The method requires that you actively sing or hum pitches. Since it is not easy to know which pitches you can remember and reproduce best, the method starts with eight freely selectable notes. Singers will find it easy to sing back a note in their range. To make sure that you really hit the pitch of a note, the method in the next step narrows the required precision from 50 cents to 33 cents to 25 cents. After mastering the precision, the interval of silence between the reference tone and your reproduction of the pitch is increased by 1.5 seconds, allowing you again a precision tolerance of 50 cents. This ensures that you recognize a loss in your remembering precision. This process continues until the interval of silence is 15 seconds. After that, the program will abandon the note that you are the worst at reproducing. Of the eight selected notes, only seven will be tested further. When the period of silence reaches 30 seconds, another note will be abandoned, and so on, until only one note is left after two minutes.

Felix’s Pitch Point is defined for four notes, but it makes sense during the training phase to continue with only one note. Usually you automatically develop a sense for relative pitch. Therefore, concentrating on the note you can remember and reproduce best helps you to progress faster. The generalization to the other notes will be faster and therefore more efficient than if you practiced all four notes during training.

When a period of four minutes of silence is reached, the program starts to add back your second-best note, then your third-best note, and so on. Note that after adding the fifth note, the test time is more than the proposed twenty minutes: 5 notes × 4 minutes = 20 minutes (+ listening and feedback time). And therefore lies beyond Felix's Pitch Point that is defined by four minutes silence between the reference pitch and the test. Absolute pitch abilities before and after this point are expressed in seconds as your Personal Perfect Pitch Point. The program SamePitchPlease lets you measure your Personal Perfect Pitch Point up to 20 minutes. However, the exercises after Felix's Pitch Point are only here, for your convenience. They allow you to test that you can remember a pitch correctly after Felix’s Pitch Point. Keep in mind that this is boring, and does not help you much to improve your musical skills, since a song is seldom longer than four minutes (that means, there is no advantage in keeping the tonic of a piece in your mind after it has ended (except if you want to write it down when you came home)).

In comparison to the test, the Pitch Ability Method will also give you pitch feedback. The first feedback follows immediately after the reference sound is played (see the deviation pitch curve above the training bar in the above picture). This allows you to control your vocal cord position so you can confidently learn to store the correct muscle positions in your short-term memory. The second feedback is given during the test after the period of silence (see the test in the above picture). With this feedback you get a chance to correct deviations from the target pitch. These corrections help you to better understand your memorizing process and to grasp the target pitch.

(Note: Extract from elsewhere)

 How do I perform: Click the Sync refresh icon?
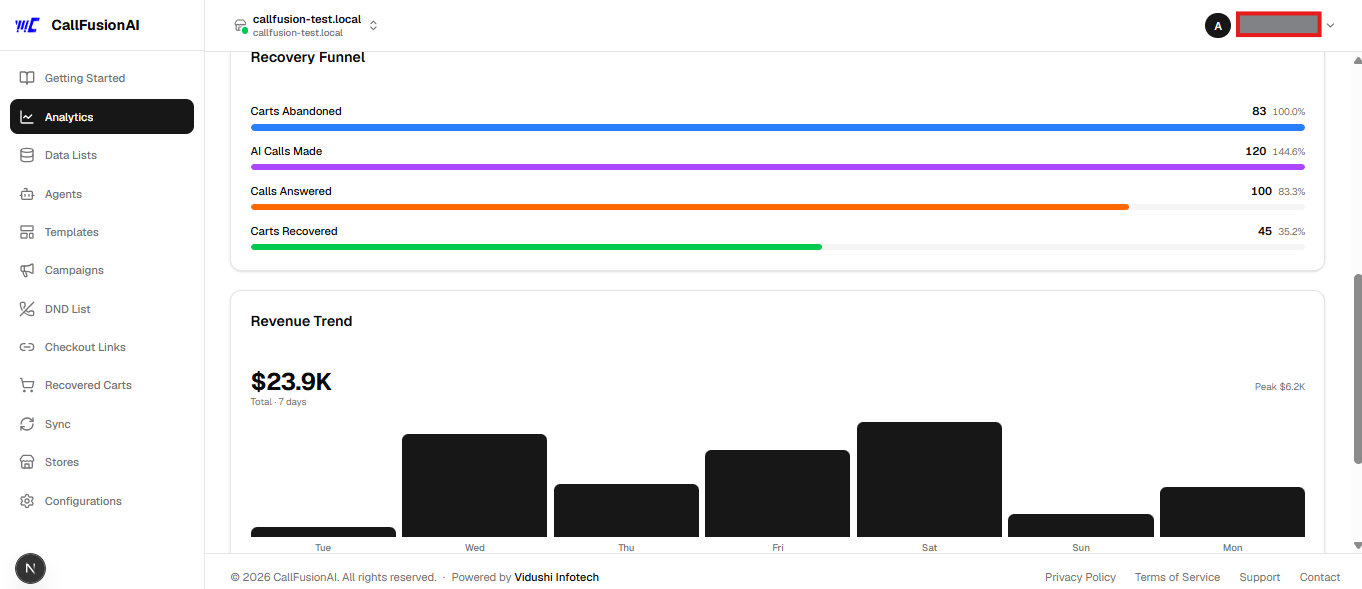[x=27, y=424]
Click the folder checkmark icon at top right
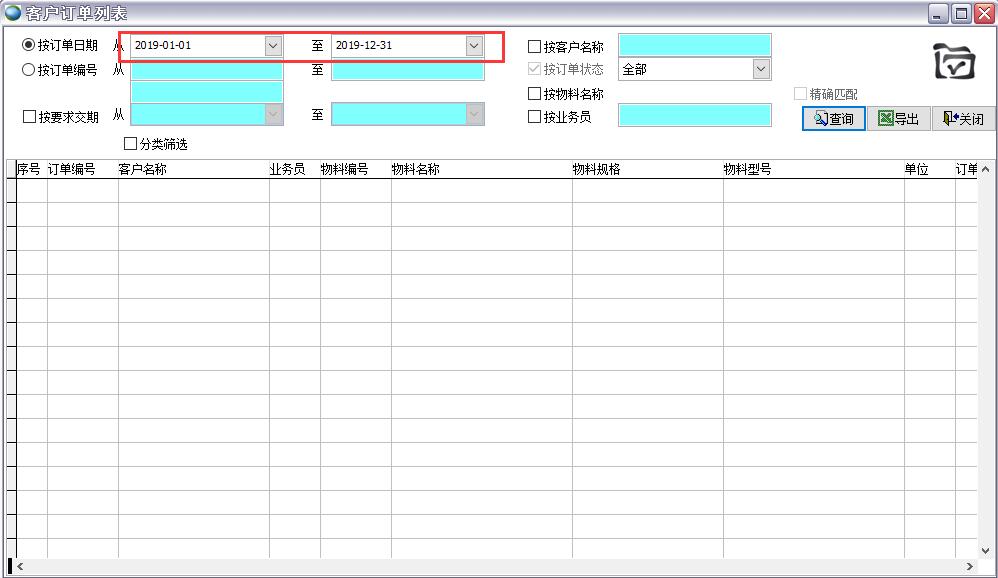 click(953, 61)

Science and Absolute Pitch 

Most articles about absolute pitch study the differences between people who have and people who don’t have absolute pitch, and they test groups (based on age and gender, whether they are instrumentalists or singers, etc.) and statistically evaluate the results. If the findings are statistically significant, this helps to better understand absolute pitch. However, the samples are often very small because absolute pitch is rare and has “super” requirements. In sports, the majority of people are not capable of running 100 meters in under ten seconds. It would not be useful to have only super-runners and non-super-runners. Just taking the time is easy and gives you direct feedback on where you stand.

So, what about a radically different approach to measure absolute pitch ability? Everybody has absolute pitch to a certain degree—yes, almost everyone can differentiate a C2 from a C6. However, that is far away from absolute pitch. But most people can improve with training. Why not just find out what normal people are capable of differentiating after minimal training? If we can do that, then we can find a training method that can effectively improve our absolute pitch ability. 

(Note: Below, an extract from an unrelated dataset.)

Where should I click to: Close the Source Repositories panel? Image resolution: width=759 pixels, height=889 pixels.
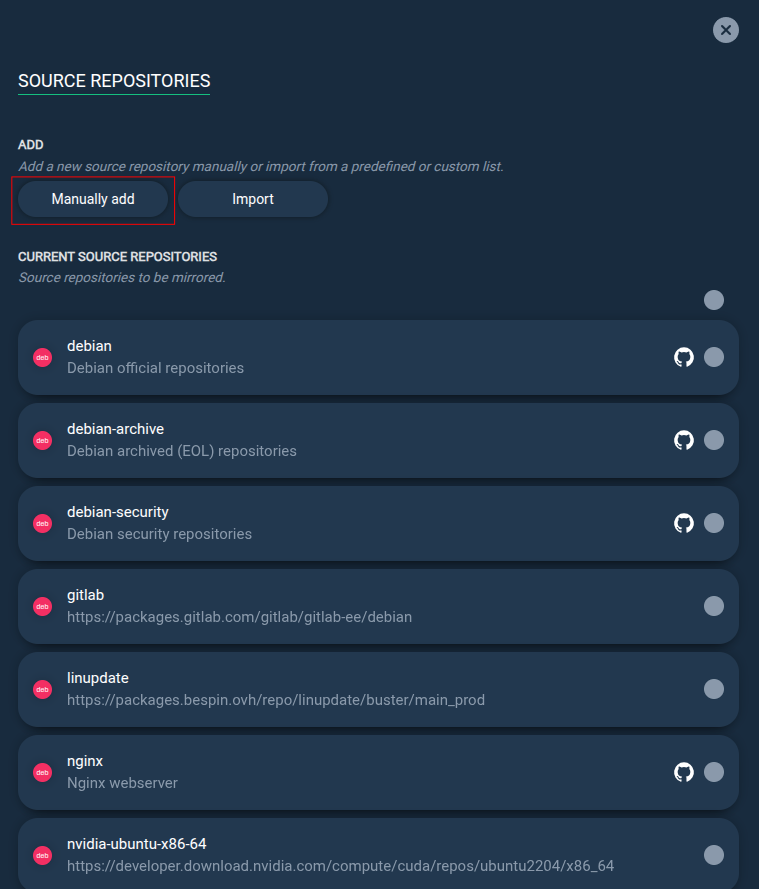pos(726,30)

In the above-described Pitch Ability Test, I think I have found a scientific way to make the most important aspect of absolute pitch measurable, and with the Pitch Ability Method, I think I have proposed a practicable way to train your absolute pitch ability. The Pitch Ability Test is much more useful than only knowing that you don’t have absolute pitch. The test also adds a new dimension to musicianship tests—your Personal Perfect Pitch Point achievement, which is the number of seconds you can keep and reproduce a pitch with a 25 cents mean precision, if you don’t reach Felix’s Pitch Point.

Please let me know your thoughts about the proposed Pitch Ability Test that is based on a period of silence and singing precision.

For more information, visit

The pictures used in this post are taken from the video: “Pitch Ability Method - A Scientific Approach to Absolute Pitch” ( By watching the video you better understand the points they convey.

Please feel free to comment (no spam, please). Thank you.

Sonntag, 13. September 2015

What has Absolute Pitch to do with Tuning?

Tuning is a relative activity

Let’s make it clear: Tuning is a relative activity. You always tune your instrument relative to another reference sound. Or at least it is what you should do. To tune the instrument according to the equal-tempered frequencies is a too simple look. Old instruments (e. g. church organ) may not be tuned to that standard. Or high temperatures may change the frequencies of wind instruments. Therefore, if you accompany such an instrument, you must listen to the actual sound. If you want to play in harmony, you must tune your instrument accordingly to the actual sound, and not an equal tempered reference sound (e. g. pitch fork).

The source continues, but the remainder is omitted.